Geography, mobility, and family have always defined Metis culture and society. The Metis world spanned the better part of a continent, and a major theme of Contours of a People is the Metis conception of geography—not only how Metis people used their environments but how they gave meaning to place and developed connections to multiple landscapes. Their geographic familiarity, physical and social mobility, and maintenance of family ties across time and space appear to have evolved in connection with the fur trade and other commercial endeavors. These efforts, and the cultural practices that emerged from them, have contributed to a sense of community and the nationalist sentiment felt by many Metis today.

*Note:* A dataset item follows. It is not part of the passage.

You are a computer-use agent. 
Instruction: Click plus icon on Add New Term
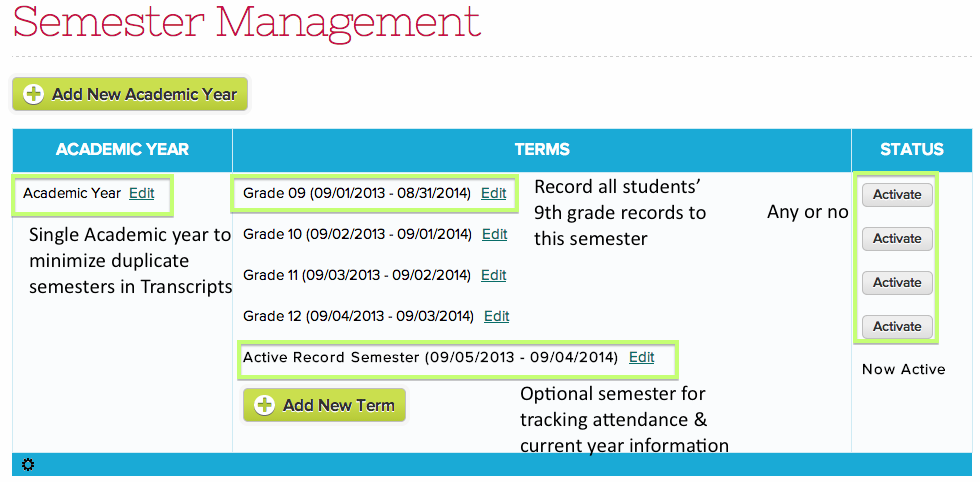pos(264,405)
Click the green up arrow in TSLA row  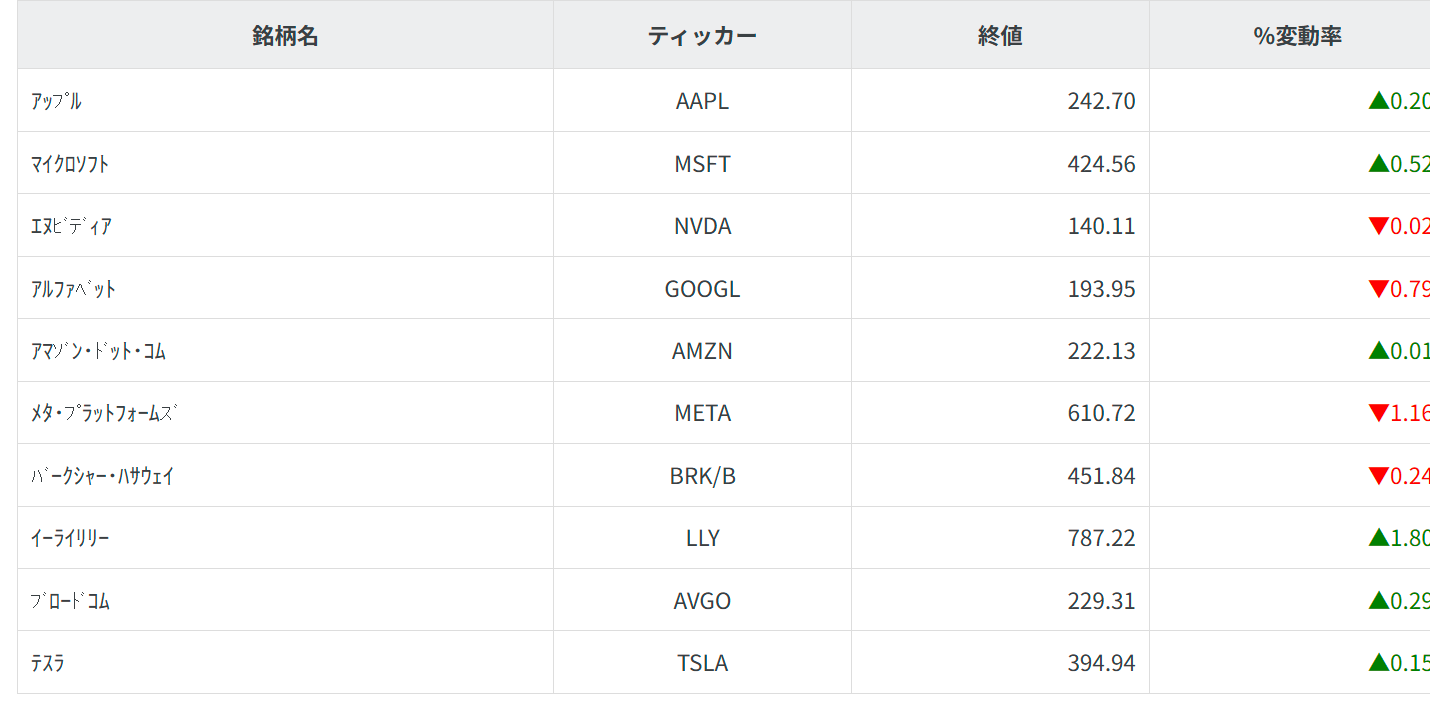1379,662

Writing about a wide geographic area, the contributors consider issues ranging from Metis rights under Canadian law and how the Library of Congress categorizes Metis scholarship to the role of women in maintaining economic and social networks. The authors’ emphasis on geography and its power in shaping identity will influence and enlighten Canadian and American scholars across a variety of disciplines.
Nicole St-Onge is author of Saint-Laurent, Manitoba: Evolving Metis Identities, 1850–1914.
Carolyn Podruchny is author of Making the Voyageur World: Travelers and Traders in the North American Fur Trade.
Brenda Macdougall is author of One of the Family: Metis Culture in Nineteenth-Century Northwestern Saskatchewan.
Maria Campbell is a Metis elder, playwright, and author of the memoir Halfbreed.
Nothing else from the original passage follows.